*ACTIONS TO TAKE*.
1. Set down the passage on the Russian invasion of Ukraine word for word, from "The recent Russian" up to and including "into global markets.".
2. Pick up the piece on the Russian invasion of Ukraine and its energy consequences after its final sentence and carry it further.

*EXCERPT PROVIDED*.
####################

The recent Russian invasion of Ukraine, has exacerbated fears of long-term security, geopolitical, and economic consequences. In particular, fears of energy shortages in Europe and, consequently, the impact of a surge in global energy prices is creeping into global markets.
While Russian officials, including Foreign Minister Sergey Lavrov, have jockeyed to evade and return Western sanctions in kind, US and European decision-makers are increasing their economic responses to the current developments. For the time being, President Biden has ruled out the possibility of sending US troops to Ukraine, and warned Putin against any incursion on NATO territory. Instead, the US and its European allies have launched a comprehensive package of targeted economic sanctions to counter Russia’s activities in Ukraine. These sanctions have thus far, avoided expelling Russia from the SWIFT financial system, but have limited its access to high-tech exports, and targeted Russian elites around the globe. Germany has even frozen the Nord Stream 2 pipeline project, which carries natural gas supplies from Russia to Germany.
In response to these measures, Russia could cut off its oil and gas supply to the rest of Europe. This scenario would cause a severe gas shortage across the continent, which imports more than a third of its gas supplies from Russia. Ultimately this would exacerbate the already existing energy crisis triggered by lowered gas stockpiles and increased prices in late 2021. Last year, the cost of a barrel of oil tripled and ended the year around 90 USD per barrel. Oil surged past USD 100 per barrel hours after the Russian invasion. Heavy European reliance on Russian Energy gives the latter leverage to steer negotiations to its desired direction. It is also important to note that gas and oil sales account for more than 40% of Russian government revenues. Therefore, terminating its transactions with Europe is going to create a considerable dent in the Russian budget and economy.

####################

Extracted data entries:
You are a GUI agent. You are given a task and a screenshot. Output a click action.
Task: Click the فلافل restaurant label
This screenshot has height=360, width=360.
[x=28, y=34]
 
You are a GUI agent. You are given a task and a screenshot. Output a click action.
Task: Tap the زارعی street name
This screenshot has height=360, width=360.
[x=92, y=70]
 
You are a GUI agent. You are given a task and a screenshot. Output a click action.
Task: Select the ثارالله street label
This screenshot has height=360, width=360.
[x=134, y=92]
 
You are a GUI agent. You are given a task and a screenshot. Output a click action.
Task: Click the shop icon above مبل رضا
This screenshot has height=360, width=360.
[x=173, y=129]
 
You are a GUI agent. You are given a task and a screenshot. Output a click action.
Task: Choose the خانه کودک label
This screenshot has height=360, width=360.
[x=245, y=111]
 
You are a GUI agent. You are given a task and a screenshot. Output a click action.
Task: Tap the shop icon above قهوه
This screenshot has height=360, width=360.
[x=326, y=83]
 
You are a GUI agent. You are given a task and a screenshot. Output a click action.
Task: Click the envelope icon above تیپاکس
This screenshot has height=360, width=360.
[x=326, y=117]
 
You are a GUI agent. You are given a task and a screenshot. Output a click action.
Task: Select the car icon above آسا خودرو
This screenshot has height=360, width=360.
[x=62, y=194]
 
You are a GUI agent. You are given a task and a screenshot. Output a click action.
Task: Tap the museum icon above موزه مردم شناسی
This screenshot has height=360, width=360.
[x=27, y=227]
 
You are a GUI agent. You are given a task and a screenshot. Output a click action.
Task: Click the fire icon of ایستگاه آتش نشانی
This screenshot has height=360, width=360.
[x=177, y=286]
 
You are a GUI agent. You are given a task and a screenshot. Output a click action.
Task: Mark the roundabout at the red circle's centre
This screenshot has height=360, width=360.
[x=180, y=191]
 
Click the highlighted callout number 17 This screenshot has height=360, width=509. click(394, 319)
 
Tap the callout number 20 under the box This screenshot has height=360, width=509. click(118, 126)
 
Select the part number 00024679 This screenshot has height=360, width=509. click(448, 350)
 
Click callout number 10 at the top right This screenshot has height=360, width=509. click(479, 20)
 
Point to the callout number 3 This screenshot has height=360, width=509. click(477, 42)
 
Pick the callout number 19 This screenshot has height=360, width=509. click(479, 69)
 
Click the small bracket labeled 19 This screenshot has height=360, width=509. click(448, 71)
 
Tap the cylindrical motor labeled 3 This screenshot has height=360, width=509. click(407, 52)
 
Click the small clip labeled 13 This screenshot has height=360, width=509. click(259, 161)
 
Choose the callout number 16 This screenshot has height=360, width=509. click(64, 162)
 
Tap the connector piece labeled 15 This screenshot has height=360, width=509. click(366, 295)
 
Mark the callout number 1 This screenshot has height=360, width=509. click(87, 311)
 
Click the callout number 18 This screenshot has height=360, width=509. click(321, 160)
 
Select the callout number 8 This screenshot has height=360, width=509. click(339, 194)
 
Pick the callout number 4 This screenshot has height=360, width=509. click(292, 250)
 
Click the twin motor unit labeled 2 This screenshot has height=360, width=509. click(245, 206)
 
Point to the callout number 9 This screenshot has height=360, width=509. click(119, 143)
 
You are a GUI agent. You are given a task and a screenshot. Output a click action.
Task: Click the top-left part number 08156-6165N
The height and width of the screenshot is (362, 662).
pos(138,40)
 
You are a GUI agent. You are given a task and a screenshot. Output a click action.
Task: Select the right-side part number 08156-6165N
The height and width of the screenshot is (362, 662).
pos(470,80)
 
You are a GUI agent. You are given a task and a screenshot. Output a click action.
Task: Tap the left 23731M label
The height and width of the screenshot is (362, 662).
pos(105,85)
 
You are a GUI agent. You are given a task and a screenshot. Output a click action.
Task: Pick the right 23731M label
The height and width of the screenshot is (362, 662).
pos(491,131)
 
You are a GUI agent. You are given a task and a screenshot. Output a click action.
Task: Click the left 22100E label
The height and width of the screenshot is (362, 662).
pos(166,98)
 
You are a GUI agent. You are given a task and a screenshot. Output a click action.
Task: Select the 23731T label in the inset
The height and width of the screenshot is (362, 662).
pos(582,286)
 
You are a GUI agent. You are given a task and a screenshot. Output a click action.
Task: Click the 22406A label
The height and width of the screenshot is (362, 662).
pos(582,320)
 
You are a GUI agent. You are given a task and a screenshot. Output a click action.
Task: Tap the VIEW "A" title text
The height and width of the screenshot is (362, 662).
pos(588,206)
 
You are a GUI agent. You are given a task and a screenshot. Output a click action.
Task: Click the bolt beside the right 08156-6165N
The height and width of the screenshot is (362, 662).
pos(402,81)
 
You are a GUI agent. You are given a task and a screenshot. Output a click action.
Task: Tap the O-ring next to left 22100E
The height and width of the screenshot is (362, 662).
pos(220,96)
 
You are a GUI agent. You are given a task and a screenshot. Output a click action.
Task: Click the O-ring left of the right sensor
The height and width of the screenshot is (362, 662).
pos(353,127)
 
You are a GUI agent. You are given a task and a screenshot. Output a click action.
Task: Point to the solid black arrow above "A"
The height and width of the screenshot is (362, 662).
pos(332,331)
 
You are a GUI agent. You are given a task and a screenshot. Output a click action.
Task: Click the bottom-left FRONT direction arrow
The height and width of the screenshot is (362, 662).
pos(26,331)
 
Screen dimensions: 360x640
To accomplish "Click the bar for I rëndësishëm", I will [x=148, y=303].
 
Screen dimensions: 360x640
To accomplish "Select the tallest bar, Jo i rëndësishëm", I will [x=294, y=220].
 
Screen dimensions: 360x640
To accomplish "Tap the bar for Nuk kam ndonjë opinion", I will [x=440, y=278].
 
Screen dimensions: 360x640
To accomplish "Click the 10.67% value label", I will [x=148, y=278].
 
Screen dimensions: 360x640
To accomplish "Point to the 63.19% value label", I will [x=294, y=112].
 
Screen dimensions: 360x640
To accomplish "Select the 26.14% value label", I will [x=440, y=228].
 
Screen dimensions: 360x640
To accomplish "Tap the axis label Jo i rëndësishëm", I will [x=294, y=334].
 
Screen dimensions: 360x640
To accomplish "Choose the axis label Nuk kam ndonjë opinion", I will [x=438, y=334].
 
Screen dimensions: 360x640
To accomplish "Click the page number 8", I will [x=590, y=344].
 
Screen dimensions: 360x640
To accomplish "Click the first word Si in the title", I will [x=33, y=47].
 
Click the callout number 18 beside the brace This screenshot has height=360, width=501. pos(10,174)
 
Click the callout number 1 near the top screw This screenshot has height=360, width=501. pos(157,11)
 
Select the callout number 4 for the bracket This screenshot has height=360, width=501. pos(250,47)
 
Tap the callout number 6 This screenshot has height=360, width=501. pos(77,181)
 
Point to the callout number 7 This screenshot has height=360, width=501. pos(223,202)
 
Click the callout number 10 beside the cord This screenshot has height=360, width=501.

####################

*RESULTS FOR EACH TASK*.
1.
The recent Russian invasion of Ukraine, has exacerbated fears of long-term security, geopolitical, and economic consequences. In particular, fears of energy shortages in Europe and, consequently, the impact of a surge in global energy prices is creeping into global markets.

2.
The US is actively searching for new channels of energy supplies for Europe. Namely, on 31 January 2022, President Biden met the ruling leader of Qatar, Emir Sheikh Tamim. Observers viewed this meeting as an attempt to encourage Qatar, the world’s second-largest liquified natural gas (LNG) exporter, to boost European supplies in the coming months. However, one new supplier will not be enough to fill in the void left by Russia, and other suppliers will have to assist . The US has already pledged to increase its LNG exports to Europe to assist the Union’s efforts to diversify away from Russian gas. However, these changes will take time to implement.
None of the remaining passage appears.